On the Green

Center supports teachers close to home

A new University center in Georgetown, Del., will provide public school districts and charter schools in Kent and Sussex counties with the services of experts in teaching specific content areas.

The Southern Delaware Professional Development Center (SDPDC), which operates in partnership with the Delaware Department of Education, is the first in a potential network of professional development centers across the state, according to Joseph Pika, professor of political science and international relations and director of the Center for Secondary Teacher Education at UD. He says the new center will make it possible to coordinate common professional goals across multiple districts and help create partnerships for specific goals.

“The programs will benefit their teachers and students in the four principal content areas—math, science, English and social studies,” Pika says. “Partnerships with specific districts will enable the staff to work with teachers on a sustained basis, in contrast to the usual ‘fly-by’ professional development that is limited to a single morning, single afternoon or daylong session.
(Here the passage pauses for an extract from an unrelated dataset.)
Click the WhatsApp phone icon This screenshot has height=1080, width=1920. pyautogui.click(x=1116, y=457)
We also hope to stimulate interest among southern Delaware students in becoming secondary teachers in Delaware. Many students prefer to complete their education near their homes in Kent and Sussex.”
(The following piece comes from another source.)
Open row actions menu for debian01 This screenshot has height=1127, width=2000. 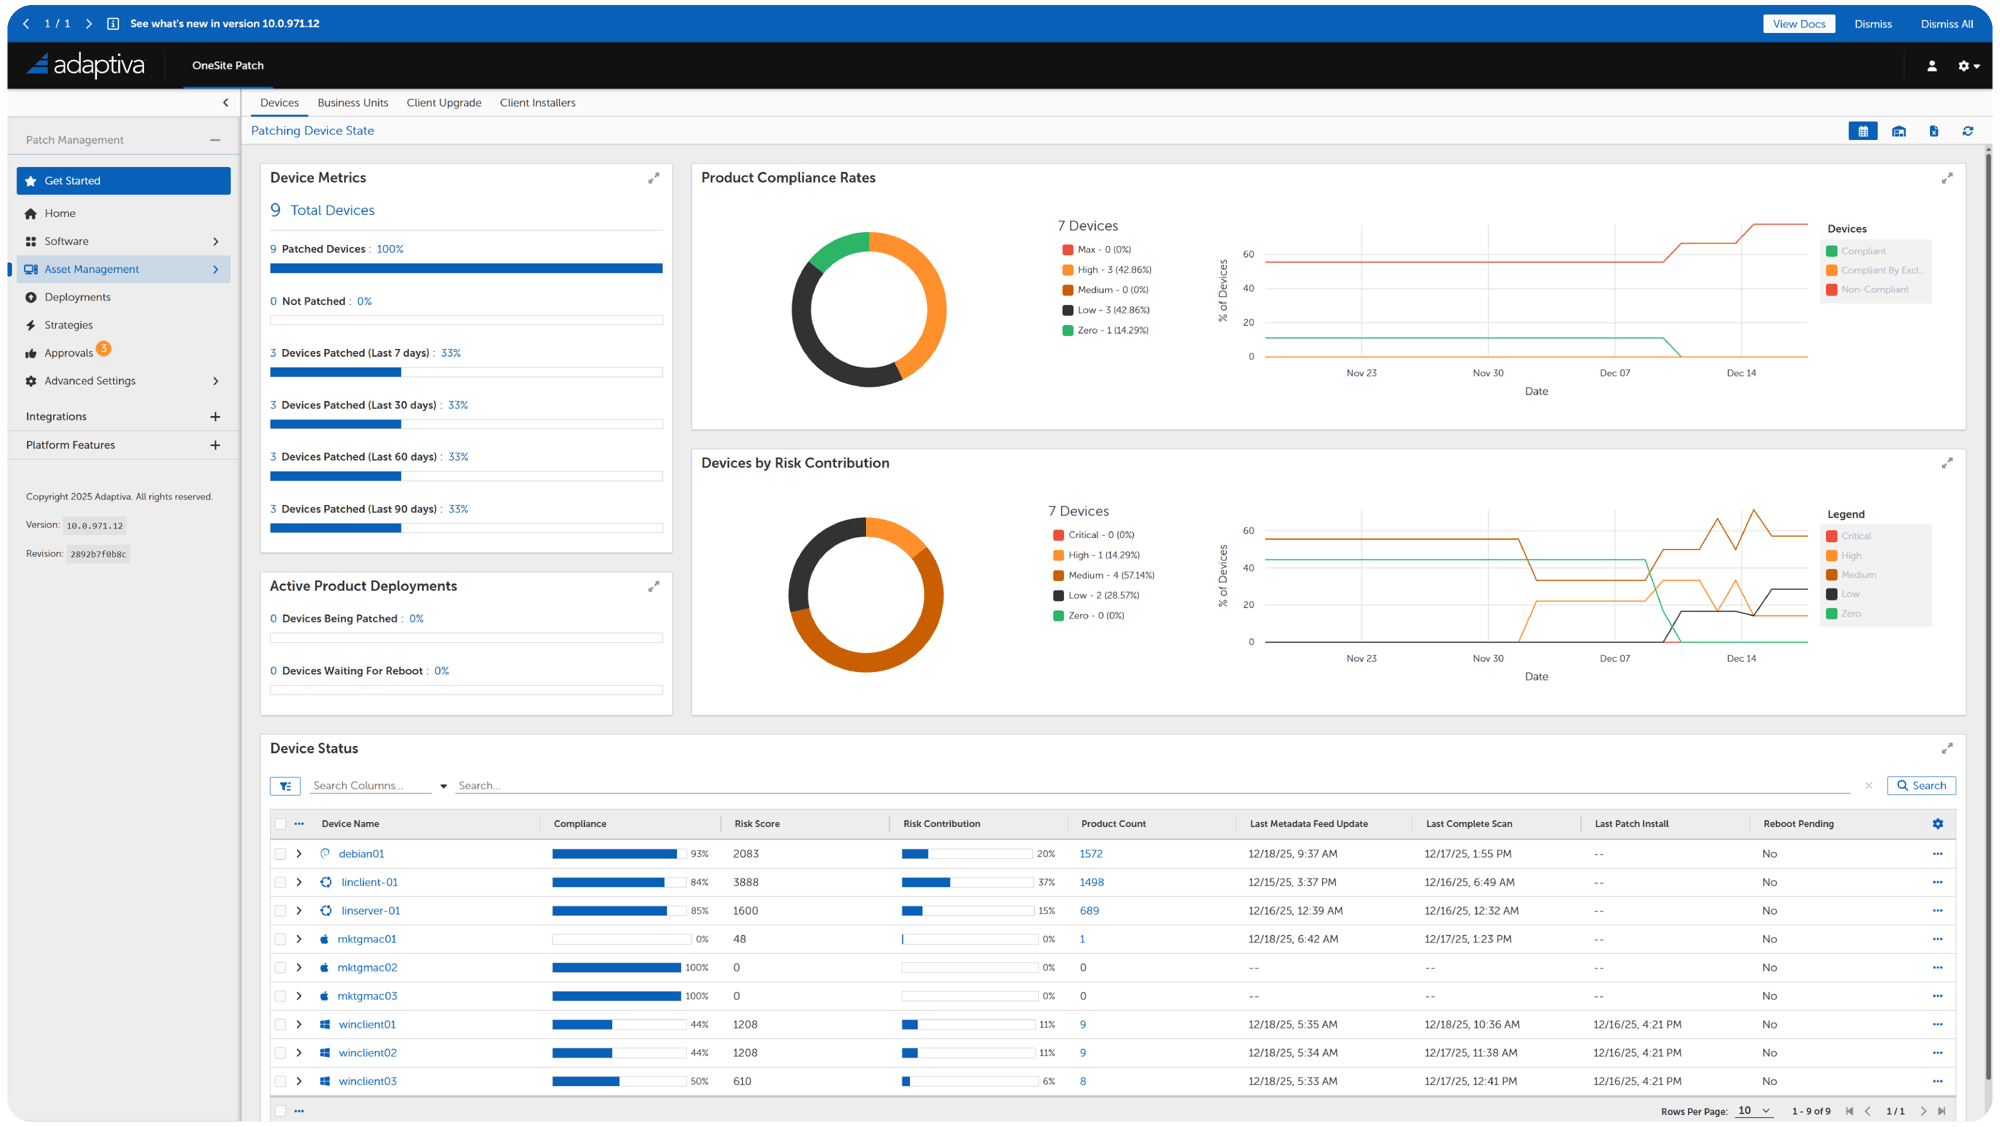point(1937,854)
The team of SDPDC specialists will be based at the Carter Partnership Center on the Delaware Technical and Community College campus in Georgetown, and programs will be offered at UD’s Carvel Research and Education Center, with close collaboration with the Mathematics and Science Education Resource Center, the Delaware Center for Teacher Education and Delaware Academy of School Leadership. Programs also will be offered on the Polytech School District campus south of Dover.

David Ring, superintendent of the Delmar School District, says the new center will help eliminate the long drives that teachers in southern Delaware have had to take in order to attend professional development events, mostly in Dover.

“Now we can send somebody to attend a morning workshop and they will be back by lunchtime, instead of spending the whole day away,” he says. “I think this will make more teachers interested in the program. UD has a great reputation, and this is one way of sharing that reputation with southern Delaware.”